As Gladwell often does in his writing, he weaves insights from social science into real life tales, and in doing so, he challenges the easy assumptions we tend to make. In two segments involving education, he challenges a couple of common assumptions, assumptions that cost a lot of money and that have very serious repercussions. First, he explores the assumption that smaller class size always improves student achievement. Gladwell finds that class size, like many things in life, has a sweet spot—a Goldilocks point—that is neither too large nor too small. In smaller classes, there may not be enough variety to facilitate a desired give-and-take for discussion and projects. Thus, the class never reaches its full learning potential. Gladwell concludes (and I intuitively agree) that outstanding teachers are the key to educational success, not simply more teachers. Rather than paying outstanding, experienced teachers to retire early to hire some additional new, untested teachers, we should work to keep outstanding teachers working as long as possible. (Yes, I’m thinking of C, for an example, although she’s still working.)

Another very interesting point involving education addresses the issue of college choice. Gladwell uses the instance of a young high-school student interested in science who goes to Brown (an Ivy) rather that her home-state University of Maryland. Because of the intense competition and high-skills range, Gladwell’s young woman abandons science as her major. She tried to make it as a big fish in a big pond, but as statistics show, this is tough. Those who succeed tend to be those who succeed in comparison to their peers in a particular environment, whether at State U or an Ivy League college. For young people making excruciating decisions about where to go to study or where to go to continue playing a sport, this is vital information. (Of course, the Ivy League works well for some, as I know a couple of Ivy League grads whom I think have done quite well.)

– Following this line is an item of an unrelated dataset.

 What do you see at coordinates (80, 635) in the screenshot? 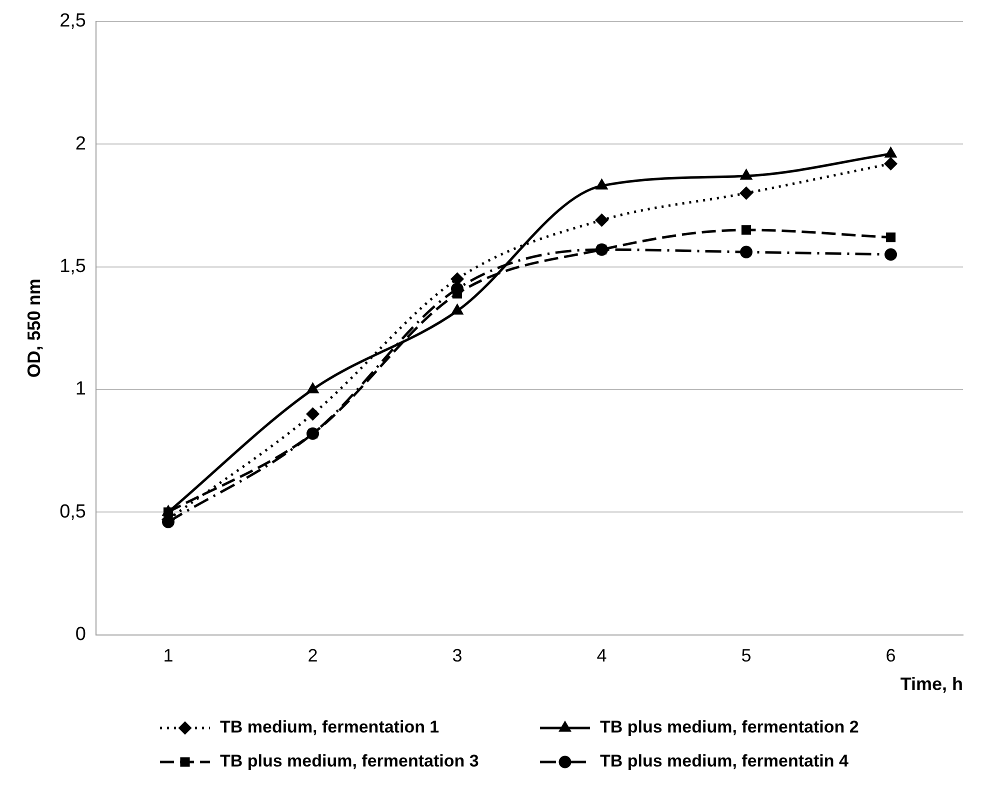
I see `y-tick-label: 0` at bounding box center [80, 635].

Another tale that interested me especially was that of David Boies, one of the premier trial and appellate lawyers in the nation. Boies has dyslexia, which makes reading very difficult. To compensate, he learned to learn by listening—listening very carefully. Boies didn’t go to college until a bit later in life. He ended up graduating from Yale Law. (I guess his Ivy League choice worked out okay, too.) One strategy he used in law school was to read the synopsis of a case rather than a whole opinion (a lesson there, I think). And he listened—very carefully. (I suspect that careful listening is a skill that most of us, including lawyers—or especially lawyers?—too often fail to practice.) Boies chose litigation as a field because it didn’t require as much reading as corporate law would have. (Still, there’s still plenty to read in litigation.) Interestingly, unlike most lawyers, Bois doesn’t read for pleasure, either, reporting that he only reads about a book a year. Boies learned to compensate for his disadvantage and by doing so, cultivated skills that allowed him to rise to the top of his field.

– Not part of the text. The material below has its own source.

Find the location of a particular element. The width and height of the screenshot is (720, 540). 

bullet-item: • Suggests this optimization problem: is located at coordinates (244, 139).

From the list of questions at the beginning of my review, you can discern some of the other topics Gladwell addresses. Gladwell has mastered this genre. Gladwell, along with Michael Lewis, Daniel Pink, and a few others, has learned how to weave nonfiction narrative into social scientific insights in a manner that is both instructive and entertaining. Gladwell’s counter-intuitive insights and arguments challenge us to consider what things may not work the way that we easily assume they do.